Que inquietação me inspiram, diz
ainda Mgr. Baunard, esses jovens e donzelas que acham longas as horas passadas
no lar, e que voltam, com impaciência, os seus olhares para essas regiões
longínquas donde lhes vem certos bafejos de liberdade prejudicial e nas quais
aspiram ir perder aquilo que o Evangelho chama a sua substância, quero dizer, a
sua alma, e bem assim, ao mesmo tempo, a sua felicidade, vivendo
luxuriosamente.
É preciso amar as reuniões de
família, quer à mesa, quer noutra parte, que sejam periódicas, quer habituais.
É preciso que se transforme em lei a
celebração das festas dos santos padroeiros, das festas dos aniversários natalícios
dos pais e avós. O culto doméstico, tem, como o culto religioso, as suas festas
obrigatórias a que se não deve faltar.
I — Amor paternal e maternal
A educação é uma obra de amor, de amor esclarecido
e de amor cristão.
1 — Amor esclarecido
1.° O amor esclarecido põe a alma acima do corpo. — O amor esclarecido
coloca cada coisa no seu lugar próprio e dá-lhe a atenção e estima que ela
merece. Há na criança dois elementos que constituem a pessoa humana: — a alma e
o corpo. Ambos estes elementos carecem de atenções, cuidados, de uma cultura
delicada para favorecer o seu crescimento normal.
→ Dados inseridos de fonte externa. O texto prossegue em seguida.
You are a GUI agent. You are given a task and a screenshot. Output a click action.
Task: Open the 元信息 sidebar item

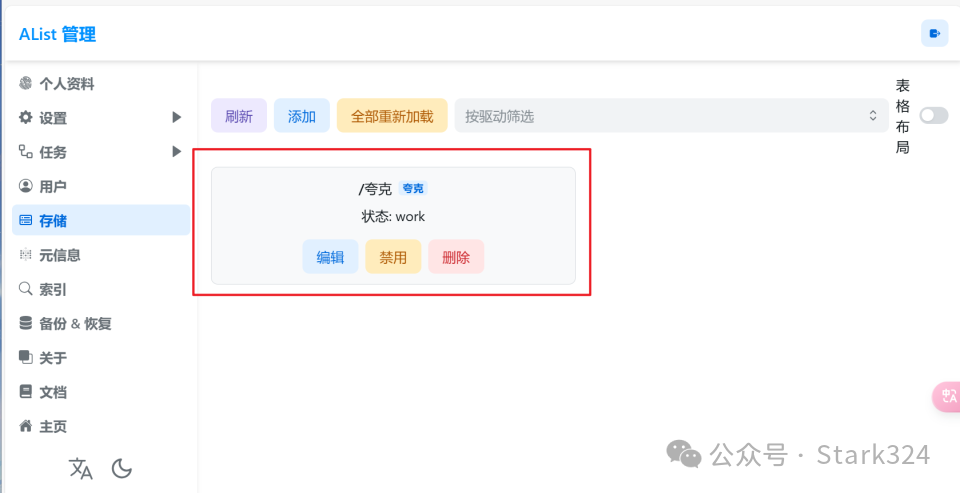(59, 255)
O corpo. — Trata-se do corpo? É
preciso alimentá-lo, vesti-lo, dar-lhe todo o vigor; é preciso desviar tudo o
que possa prejudicar a saúde, deformar a sua constituição e comprometer a sua
vida. São necessários para isto muitos trabalhos e sacrifícios.
Quantas vezes a um pai a testa se
lhe alaga em suor e as horas lhe correm rápidas, porque só o preocupa a idéia de
ganhar o sustento para seus filhos. Quantas noites passa uma mãe sem dormir,
quando no alvor da existência essa criança carece de todos os cuidados. E de
que se trata? De um corpo frágil, mortal, que há-de converter-se num punhado de
cinza na noite fria de um túmulo.
A alma. — O corpo merece sem dúvida
atenções e respeito, mas a alma vale mais do que o corpo, por isso, merece
muito mais as primeiras preocupações e as melhores ternuras de um pai e de uma
mãe.
Pais e mães, não tenhais ilusões.
Que vale um corpo forte, constituição vigorosa, se a alma é fraca! Que vale ter
com que passar à farta, se a alma é indigente e miserável! Que vale a beleza do
corpo, se falta a beleza da alma!
O amor esclarecido põe a alma acima
do corpo.
2.º O amor esclarecido põe o interior acima do exterior — Há pais e
mães que só se precupam com o exterior de seus filhos: devem apresentar-se e
viver na sociedade com uma grande correção de linguagem e distinção de
maneiras. Pouco lhes importa que seu filho seja instruído e cristão; que sua
filha seja instruída e piedosa, o que querem é que se tornem notáveis e brilhem
no mundo. Imaginai que um homem pensava assim: pouco me importa que a minha
casa seja construída sobre areia movediça e com fraco material, o que me
importa é que ela seja agradável à vista, de maneira que todos os que passem
pela sua frente possam exclamar: Ai que belo edifício! Eu digo: construção
frágil! A mais pequena ventania deita-a por terra.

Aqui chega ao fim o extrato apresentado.